* TASK DETAILS *
Replace "circle" with "checkbox" in the lines starting at the one containing "Toggle the requirement" and ending with the final line, and rewrite only those lines with nothing else changed.

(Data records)
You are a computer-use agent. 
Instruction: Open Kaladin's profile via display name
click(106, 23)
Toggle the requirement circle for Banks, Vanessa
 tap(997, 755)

* FINAL RESULT *
Toggle the requirement checkbox for Banks, Vanessa
 tap(997, 755)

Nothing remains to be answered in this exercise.